Chez certains politiciens, ce sentiment se traduit par de la vanité. La réussite de la Turquie serait meilleure s’ils se concentraient sur les réformes à faire, modestement. Mais je suis heureux de la fin de l’ingérence de l’armée dans la vie politique, de la disparition de toutes ces personnes responsables de saletés dans le passé. J’en ai été une des victimes. À cause d’elles, j’ai été contraint à un exil politique (aux États-Unis à partir de 2007, NDLR).

En 2005, vous avez été traîné devant les tribunaux pour avoir parlé du tabou sur le génocide arménien et du problème kurde, vous avez été menacé de mort…

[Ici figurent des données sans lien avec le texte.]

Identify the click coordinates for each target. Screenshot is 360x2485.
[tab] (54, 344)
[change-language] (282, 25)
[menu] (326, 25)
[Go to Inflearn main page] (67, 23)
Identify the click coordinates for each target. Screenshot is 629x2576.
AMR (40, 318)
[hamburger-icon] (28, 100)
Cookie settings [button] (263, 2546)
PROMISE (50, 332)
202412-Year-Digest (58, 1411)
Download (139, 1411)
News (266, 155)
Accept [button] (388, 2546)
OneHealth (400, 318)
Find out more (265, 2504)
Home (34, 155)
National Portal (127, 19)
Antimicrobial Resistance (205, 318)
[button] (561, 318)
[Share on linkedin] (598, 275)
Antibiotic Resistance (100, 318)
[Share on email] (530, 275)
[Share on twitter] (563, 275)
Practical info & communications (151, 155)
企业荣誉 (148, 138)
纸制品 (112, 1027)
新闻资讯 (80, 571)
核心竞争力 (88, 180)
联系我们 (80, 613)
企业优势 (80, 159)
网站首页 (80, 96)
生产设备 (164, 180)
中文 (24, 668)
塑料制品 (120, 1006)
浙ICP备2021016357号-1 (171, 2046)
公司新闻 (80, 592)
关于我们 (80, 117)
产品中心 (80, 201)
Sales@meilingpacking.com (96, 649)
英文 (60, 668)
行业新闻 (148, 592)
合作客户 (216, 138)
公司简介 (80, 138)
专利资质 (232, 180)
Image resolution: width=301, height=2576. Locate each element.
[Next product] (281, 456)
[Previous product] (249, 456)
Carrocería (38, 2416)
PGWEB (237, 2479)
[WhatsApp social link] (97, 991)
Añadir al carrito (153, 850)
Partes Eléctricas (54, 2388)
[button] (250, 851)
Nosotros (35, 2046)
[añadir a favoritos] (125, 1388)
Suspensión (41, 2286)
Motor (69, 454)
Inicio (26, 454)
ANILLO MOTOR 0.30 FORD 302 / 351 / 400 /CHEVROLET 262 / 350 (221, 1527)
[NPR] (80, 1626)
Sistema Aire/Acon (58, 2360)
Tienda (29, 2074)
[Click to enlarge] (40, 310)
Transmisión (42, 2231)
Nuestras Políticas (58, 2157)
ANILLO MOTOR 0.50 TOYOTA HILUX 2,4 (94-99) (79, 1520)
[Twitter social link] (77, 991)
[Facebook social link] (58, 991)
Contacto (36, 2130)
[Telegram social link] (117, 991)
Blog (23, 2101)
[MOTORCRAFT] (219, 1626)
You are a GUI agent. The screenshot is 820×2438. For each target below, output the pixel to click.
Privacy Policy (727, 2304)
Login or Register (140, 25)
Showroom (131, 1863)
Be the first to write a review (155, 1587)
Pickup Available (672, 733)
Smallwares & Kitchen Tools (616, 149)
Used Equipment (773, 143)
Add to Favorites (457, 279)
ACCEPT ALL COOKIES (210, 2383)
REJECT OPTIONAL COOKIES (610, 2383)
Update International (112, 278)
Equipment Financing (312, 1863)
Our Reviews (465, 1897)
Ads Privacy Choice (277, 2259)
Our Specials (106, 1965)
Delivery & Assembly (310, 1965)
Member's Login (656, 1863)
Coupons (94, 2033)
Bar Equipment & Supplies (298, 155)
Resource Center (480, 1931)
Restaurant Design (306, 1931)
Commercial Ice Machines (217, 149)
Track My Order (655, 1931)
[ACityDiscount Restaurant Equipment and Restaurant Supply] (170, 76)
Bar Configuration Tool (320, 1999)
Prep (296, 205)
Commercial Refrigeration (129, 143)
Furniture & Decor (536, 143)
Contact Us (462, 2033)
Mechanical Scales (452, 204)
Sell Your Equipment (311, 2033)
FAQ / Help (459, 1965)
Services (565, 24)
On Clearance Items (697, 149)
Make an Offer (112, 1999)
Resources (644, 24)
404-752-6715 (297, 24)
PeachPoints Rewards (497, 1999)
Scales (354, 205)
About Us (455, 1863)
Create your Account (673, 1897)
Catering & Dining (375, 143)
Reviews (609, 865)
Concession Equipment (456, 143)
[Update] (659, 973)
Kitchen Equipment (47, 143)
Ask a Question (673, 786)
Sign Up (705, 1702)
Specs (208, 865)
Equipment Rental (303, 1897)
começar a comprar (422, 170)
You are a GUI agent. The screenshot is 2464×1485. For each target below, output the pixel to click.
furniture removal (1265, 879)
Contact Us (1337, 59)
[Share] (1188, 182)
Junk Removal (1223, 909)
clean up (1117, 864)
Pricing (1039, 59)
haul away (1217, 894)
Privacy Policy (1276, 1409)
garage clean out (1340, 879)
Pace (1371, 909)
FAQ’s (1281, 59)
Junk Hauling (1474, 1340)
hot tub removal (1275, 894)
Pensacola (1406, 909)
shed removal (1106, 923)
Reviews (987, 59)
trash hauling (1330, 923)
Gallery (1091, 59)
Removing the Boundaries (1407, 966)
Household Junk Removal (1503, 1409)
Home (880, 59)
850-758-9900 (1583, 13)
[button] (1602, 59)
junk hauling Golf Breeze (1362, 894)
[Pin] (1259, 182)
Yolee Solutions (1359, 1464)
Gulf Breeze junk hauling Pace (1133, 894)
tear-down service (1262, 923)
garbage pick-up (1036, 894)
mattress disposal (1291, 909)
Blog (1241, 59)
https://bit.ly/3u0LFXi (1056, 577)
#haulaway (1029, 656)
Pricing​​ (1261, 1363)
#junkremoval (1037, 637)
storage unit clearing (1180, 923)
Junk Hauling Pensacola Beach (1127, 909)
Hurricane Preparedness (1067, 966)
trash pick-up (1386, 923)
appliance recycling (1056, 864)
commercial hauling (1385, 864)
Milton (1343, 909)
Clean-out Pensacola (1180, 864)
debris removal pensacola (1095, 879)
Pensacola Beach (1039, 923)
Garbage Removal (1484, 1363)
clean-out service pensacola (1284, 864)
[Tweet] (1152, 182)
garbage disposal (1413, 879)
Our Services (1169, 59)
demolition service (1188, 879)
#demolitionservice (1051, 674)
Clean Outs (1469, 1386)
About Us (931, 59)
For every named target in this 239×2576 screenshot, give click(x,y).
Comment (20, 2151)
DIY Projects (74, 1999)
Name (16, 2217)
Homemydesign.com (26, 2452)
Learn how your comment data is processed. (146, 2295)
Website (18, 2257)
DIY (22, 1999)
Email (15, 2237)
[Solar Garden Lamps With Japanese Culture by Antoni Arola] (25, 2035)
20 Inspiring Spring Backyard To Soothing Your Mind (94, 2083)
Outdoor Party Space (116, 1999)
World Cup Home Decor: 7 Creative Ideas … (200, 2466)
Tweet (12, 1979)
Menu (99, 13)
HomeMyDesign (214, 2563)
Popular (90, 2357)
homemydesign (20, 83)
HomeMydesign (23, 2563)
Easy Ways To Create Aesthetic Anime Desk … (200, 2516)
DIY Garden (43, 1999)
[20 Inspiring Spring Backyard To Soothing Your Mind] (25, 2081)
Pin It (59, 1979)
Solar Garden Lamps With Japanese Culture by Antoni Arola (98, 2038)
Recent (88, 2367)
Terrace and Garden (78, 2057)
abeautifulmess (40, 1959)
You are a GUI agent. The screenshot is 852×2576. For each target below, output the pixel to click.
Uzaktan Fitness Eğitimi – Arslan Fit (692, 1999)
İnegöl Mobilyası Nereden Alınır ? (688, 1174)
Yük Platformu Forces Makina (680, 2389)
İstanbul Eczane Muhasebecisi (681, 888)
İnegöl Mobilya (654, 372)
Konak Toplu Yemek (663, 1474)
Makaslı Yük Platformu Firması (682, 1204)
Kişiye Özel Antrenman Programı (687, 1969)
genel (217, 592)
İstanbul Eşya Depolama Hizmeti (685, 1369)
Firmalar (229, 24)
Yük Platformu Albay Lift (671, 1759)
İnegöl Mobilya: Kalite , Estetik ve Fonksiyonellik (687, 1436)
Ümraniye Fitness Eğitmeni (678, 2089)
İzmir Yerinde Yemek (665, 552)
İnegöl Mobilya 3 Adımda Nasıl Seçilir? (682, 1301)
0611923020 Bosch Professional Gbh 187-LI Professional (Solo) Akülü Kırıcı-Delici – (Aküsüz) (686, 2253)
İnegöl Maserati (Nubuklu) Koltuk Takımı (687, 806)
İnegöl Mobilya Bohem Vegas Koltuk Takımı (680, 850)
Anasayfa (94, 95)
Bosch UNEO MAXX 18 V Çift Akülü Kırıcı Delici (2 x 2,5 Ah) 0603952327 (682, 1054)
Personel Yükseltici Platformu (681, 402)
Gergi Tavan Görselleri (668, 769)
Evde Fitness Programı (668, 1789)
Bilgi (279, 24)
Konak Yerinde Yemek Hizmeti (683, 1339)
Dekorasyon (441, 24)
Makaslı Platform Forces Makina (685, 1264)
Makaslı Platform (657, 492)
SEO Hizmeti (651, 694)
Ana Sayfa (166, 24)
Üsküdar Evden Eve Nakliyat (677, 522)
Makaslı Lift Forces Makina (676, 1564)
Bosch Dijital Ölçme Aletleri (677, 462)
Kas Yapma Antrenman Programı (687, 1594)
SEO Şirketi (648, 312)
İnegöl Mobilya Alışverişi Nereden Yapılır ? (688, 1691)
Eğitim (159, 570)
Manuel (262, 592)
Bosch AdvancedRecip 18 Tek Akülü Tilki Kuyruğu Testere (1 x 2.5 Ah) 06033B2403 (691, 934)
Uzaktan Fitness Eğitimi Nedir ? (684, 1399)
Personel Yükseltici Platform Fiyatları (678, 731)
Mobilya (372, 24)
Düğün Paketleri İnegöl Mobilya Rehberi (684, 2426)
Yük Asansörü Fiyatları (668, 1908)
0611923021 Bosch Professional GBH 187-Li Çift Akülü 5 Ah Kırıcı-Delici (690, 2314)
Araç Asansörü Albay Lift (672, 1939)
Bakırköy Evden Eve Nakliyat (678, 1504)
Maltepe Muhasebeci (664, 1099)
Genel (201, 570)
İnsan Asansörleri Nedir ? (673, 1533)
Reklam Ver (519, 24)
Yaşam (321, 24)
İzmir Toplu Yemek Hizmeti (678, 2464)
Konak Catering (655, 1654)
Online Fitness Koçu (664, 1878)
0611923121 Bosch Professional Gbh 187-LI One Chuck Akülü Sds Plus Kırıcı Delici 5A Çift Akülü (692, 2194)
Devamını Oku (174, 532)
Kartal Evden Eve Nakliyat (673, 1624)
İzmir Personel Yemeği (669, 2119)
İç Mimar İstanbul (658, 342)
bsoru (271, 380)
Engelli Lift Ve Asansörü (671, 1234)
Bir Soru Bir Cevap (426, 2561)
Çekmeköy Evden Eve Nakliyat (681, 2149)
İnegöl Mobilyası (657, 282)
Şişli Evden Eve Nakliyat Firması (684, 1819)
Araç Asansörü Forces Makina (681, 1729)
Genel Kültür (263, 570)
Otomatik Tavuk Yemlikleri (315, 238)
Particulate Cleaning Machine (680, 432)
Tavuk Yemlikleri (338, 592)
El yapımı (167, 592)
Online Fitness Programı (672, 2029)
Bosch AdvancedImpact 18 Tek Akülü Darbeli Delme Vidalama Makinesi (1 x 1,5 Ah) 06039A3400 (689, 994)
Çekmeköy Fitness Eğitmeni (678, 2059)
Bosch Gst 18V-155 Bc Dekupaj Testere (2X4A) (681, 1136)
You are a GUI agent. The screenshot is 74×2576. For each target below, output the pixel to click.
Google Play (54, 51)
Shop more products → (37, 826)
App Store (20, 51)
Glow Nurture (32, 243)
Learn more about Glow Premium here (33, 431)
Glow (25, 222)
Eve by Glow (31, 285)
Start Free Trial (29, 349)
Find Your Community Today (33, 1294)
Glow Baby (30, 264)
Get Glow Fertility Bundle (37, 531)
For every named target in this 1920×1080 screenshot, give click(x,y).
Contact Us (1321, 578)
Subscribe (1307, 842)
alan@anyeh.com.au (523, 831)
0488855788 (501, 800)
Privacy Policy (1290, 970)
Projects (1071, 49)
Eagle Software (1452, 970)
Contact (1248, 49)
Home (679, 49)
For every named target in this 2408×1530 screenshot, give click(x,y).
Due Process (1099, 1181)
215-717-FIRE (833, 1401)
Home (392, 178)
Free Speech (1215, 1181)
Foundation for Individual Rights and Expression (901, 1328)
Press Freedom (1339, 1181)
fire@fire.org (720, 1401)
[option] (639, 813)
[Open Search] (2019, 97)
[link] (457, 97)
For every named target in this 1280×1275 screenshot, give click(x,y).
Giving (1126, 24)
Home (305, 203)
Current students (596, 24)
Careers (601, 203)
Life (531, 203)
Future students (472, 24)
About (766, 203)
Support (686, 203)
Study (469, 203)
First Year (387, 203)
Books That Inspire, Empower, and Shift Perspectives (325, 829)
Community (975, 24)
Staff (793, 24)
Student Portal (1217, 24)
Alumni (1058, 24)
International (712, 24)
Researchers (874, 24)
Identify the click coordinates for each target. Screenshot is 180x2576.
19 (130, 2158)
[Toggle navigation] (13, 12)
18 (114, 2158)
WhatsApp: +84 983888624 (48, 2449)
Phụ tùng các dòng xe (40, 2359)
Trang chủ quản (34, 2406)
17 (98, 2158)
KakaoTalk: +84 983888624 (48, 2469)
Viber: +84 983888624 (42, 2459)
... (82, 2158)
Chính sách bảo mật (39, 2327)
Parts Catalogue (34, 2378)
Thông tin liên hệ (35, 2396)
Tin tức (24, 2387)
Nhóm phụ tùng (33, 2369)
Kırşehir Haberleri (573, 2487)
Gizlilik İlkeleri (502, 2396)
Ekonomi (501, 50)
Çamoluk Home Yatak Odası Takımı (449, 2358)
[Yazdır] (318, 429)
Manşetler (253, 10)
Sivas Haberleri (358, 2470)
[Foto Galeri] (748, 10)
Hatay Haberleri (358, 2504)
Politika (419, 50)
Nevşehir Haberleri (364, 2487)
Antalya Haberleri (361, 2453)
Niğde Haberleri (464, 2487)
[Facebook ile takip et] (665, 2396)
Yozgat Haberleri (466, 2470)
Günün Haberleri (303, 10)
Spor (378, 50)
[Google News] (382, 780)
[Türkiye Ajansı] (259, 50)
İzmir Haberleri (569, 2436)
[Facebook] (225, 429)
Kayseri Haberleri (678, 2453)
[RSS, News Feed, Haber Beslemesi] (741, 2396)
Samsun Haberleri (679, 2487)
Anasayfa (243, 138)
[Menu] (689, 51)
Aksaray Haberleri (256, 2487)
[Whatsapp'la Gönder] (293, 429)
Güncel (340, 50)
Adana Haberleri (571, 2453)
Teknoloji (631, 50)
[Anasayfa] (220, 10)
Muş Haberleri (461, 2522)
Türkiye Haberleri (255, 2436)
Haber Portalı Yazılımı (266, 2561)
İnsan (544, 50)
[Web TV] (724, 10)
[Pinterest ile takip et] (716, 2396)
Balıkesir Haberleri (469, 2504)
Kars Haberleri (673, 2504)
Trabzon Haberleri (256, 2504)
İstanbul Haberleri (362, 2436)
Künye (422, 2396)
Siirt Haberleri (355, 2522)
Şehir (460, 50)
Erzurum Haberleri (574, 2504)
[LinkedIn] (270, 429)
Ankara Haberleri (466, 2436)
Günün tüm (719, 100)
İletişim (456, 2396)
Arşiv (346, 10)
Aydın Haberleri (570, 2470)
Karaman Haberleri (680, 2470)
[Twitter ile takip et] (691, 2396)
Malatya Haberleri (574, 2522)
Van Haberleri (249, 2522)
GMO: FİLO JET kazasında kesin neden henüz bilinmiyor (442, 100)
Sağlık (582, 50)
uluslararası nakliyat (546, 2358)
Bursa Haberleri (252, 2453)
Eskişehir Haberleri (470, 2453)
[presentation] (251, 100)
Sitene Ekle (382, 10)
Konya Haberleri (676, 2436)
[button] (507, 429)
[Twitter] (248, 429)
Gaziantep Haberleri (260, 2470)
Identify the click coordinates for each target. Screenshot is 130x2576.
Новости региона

Aujourd’hui, je n’ai plus qu’un garde du corps. J’en avais quatre il y a quatre ans.

Mais une partie des Turcs n’est-elle pas ingrate envers vous, alors que vous vous employez à défendre la Turquie à l’étranger, à briser les clichés dont elle pâtit ?

Disons qu’il reste encore en Turquie beaucoup de semi-fascistes qui soutiennent les coups d’État et mènent d’horribles campagnes à mon encontre. Ils ont toujours une influence médiatique. Malheureusement, dans les milieux conservateurs, beaucoup de gens, qui ne lisent pas de livre, les croient.